He never fails to invite my family to his home during Hari Raya celebrations, and join in with his big bustling family to dine together. His family and friends always treat us with utmost kindness and love.
How old were you when you started cooking: Seven years old
Personal wish related to cooking: After so many years of cooking, I wish to pass on my knowledge and skills of all the dishes I know to whoever is willing to learn, so I can sit back and enjoy the food myself!
Mahmood Maricar , Best Neighbour Award by Rachel
Uncle Mahmood is an Indian Muslim. Both our families became close when we were neighbours in our HDB block before we had to move due to an en-bloc project. Our families used to help each other out a lot when we were living in much closer proximity – Uncle Mahmood would help to tend to our potted plants, and my mother would give Mr. and Mrs. Mahmood car rides.
Every Hari Raya, Uncle Mahmood would spend 24 hours (yes, he would go without sleep) cooking a huge array of authentic Indian Muslim dishes to prepare for relatives visitation, and to celebrate the end of the fasting month. Though we live further apart now, he never fails to invite my family to his home during Hari Raya celebrations, and join in with his big bustling family to dine together. His family and friends always treat us with utmost kindness and love.
Uncle Mahmood always encourages us to “da bao” (colloquial term for takeaway) the amazing food that he has prepared. Even if it is not a festive occasion, he often brings home-cooked food over to my home. His cooking is fantastic, and the taste of this home-cooked food has always been delicious and sumptuous.

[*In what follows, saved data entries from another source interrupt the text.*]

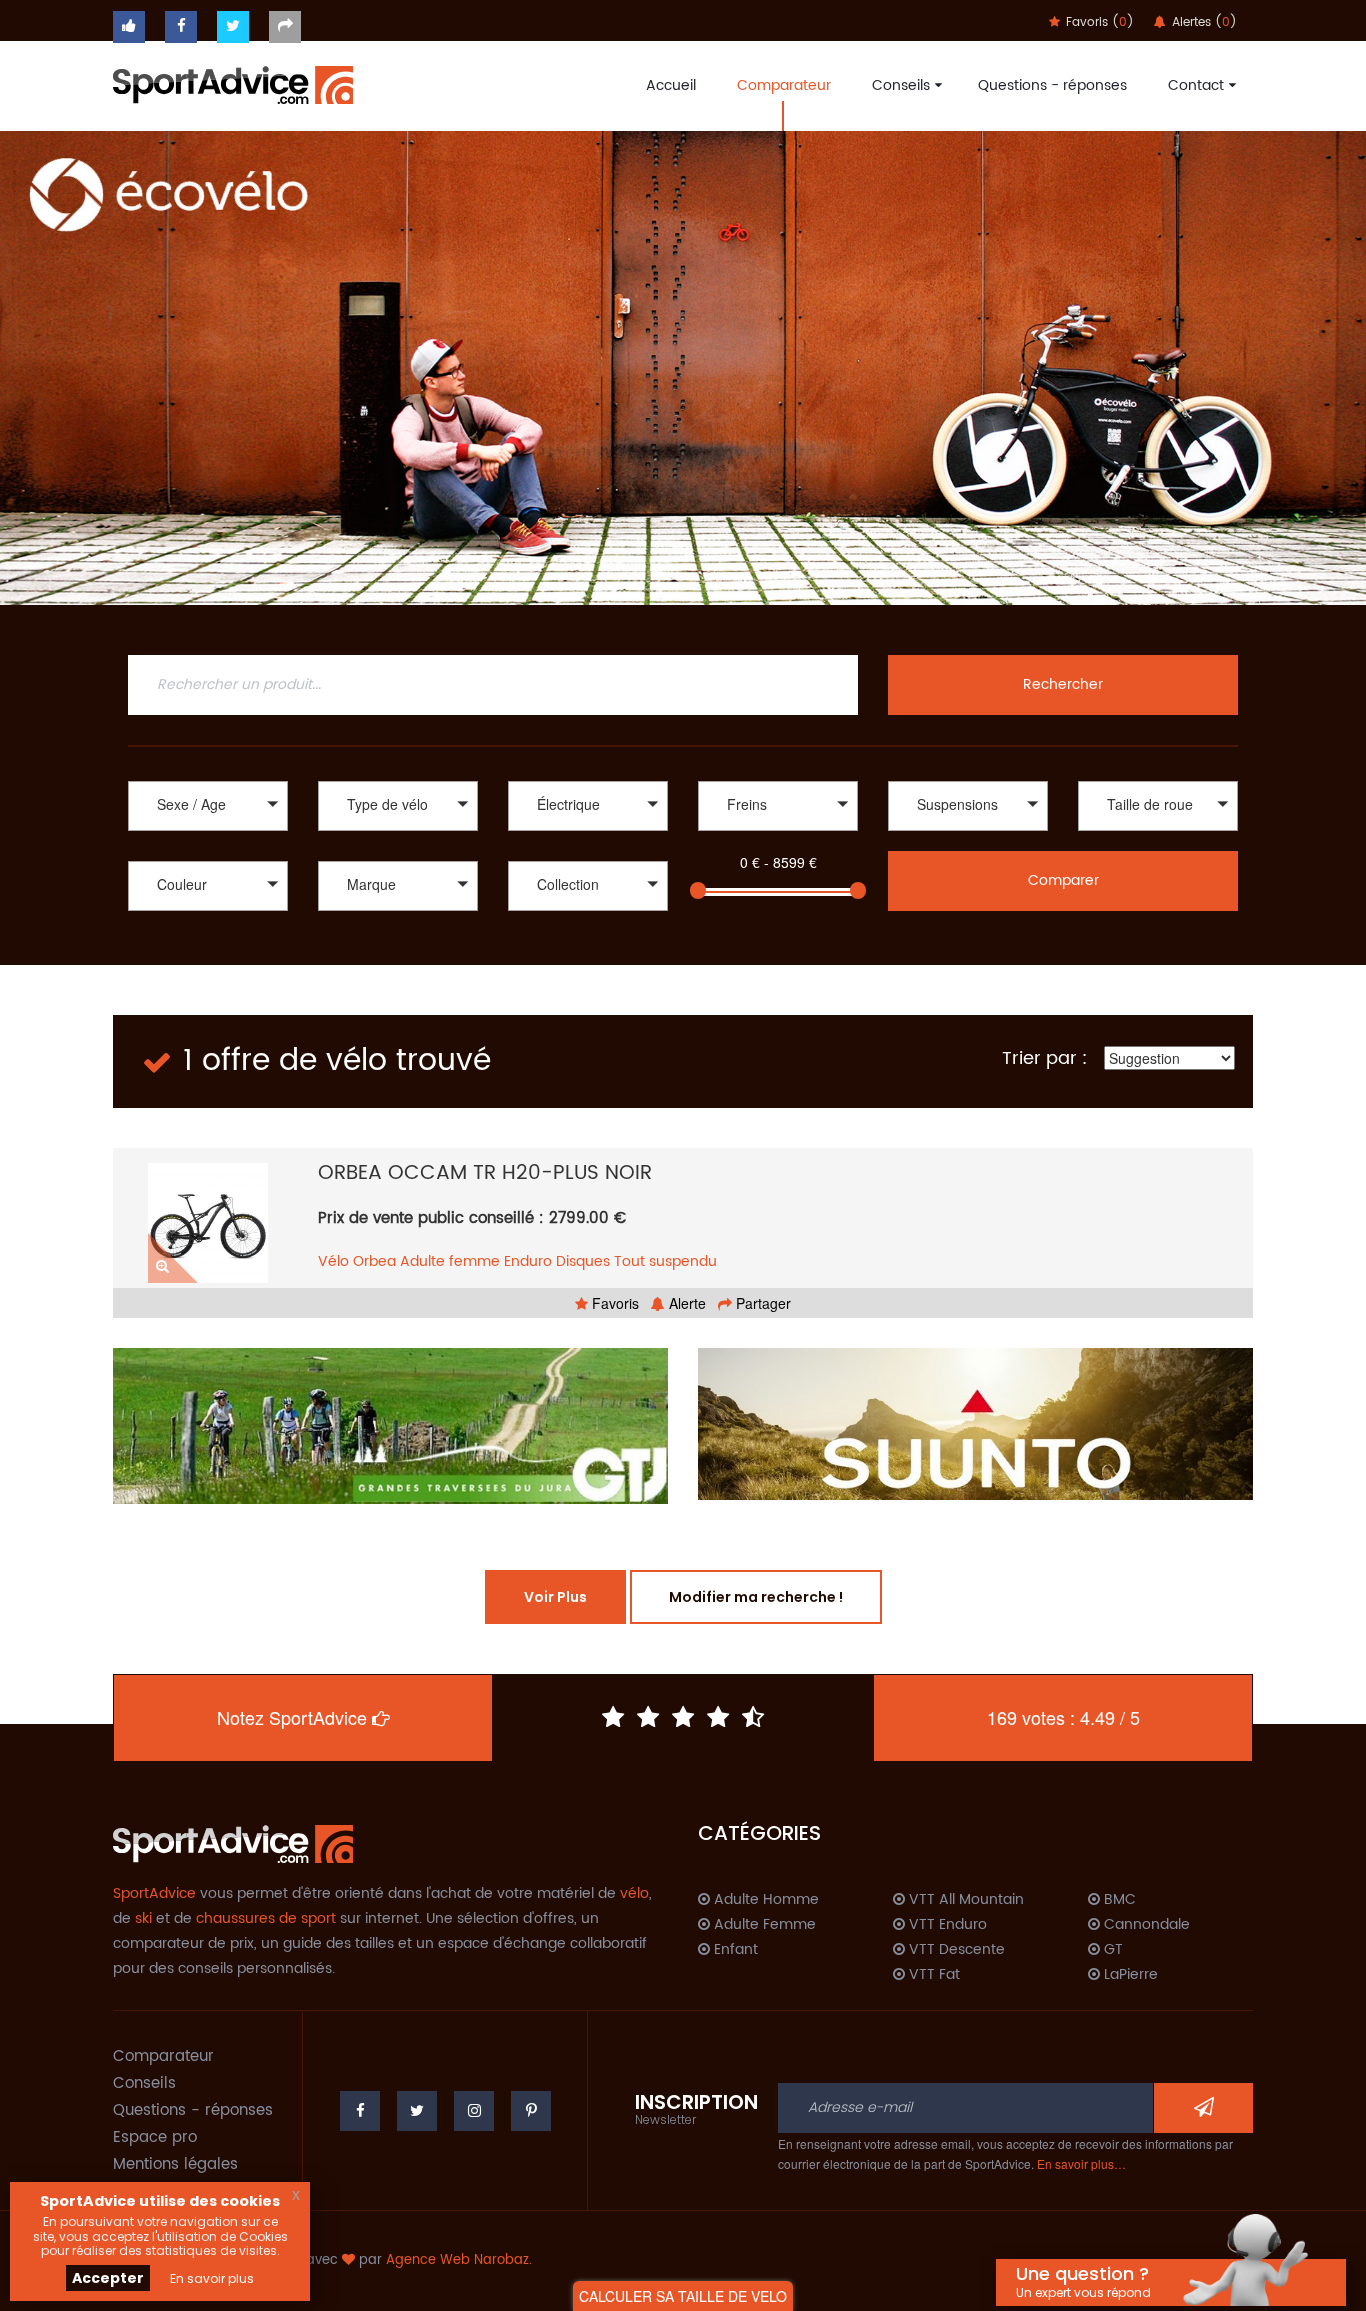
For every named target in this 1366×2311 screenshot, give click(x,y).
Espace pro (155, 2137)
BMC (1118, 1900)
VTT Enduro (946, 1925)
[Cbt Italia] (398, 934)
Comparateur (784, 85)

Uncle Mahmood’s father used to own a catering business. At the age of 7, he began picking up amazing cooking skill sets from his dad. He once told me that he was a little disappointed that none of his children would like to learn the authentic food recipes from him. When he offered to impart some of his recipes to me, I grabbed the opportunity to learn to cook authentic Indian Muslim dishes from the closest neighbour I ever had. It also gave me an opportunity to stay in touch closely with Uncle Mahmood and his wife.
Unfortunately in this day and age, most Singaporeans, even myself, are quite closed off from our neighbours. It is usually a much simpler form of polite “Hi” and “Bye” to one another, or even a vague smile to acknowledge the other’s presence. This made me treasure the relationship between Uncle Mahmood and my family even more.
I chose Uncle Mahmood’s Mutton Curry to be featured on My Singapore Food, because he cooks this dish with only the best ingredients – the mutton always turns out soft and flavourful. It is his signature dish at almost every Muslim festival.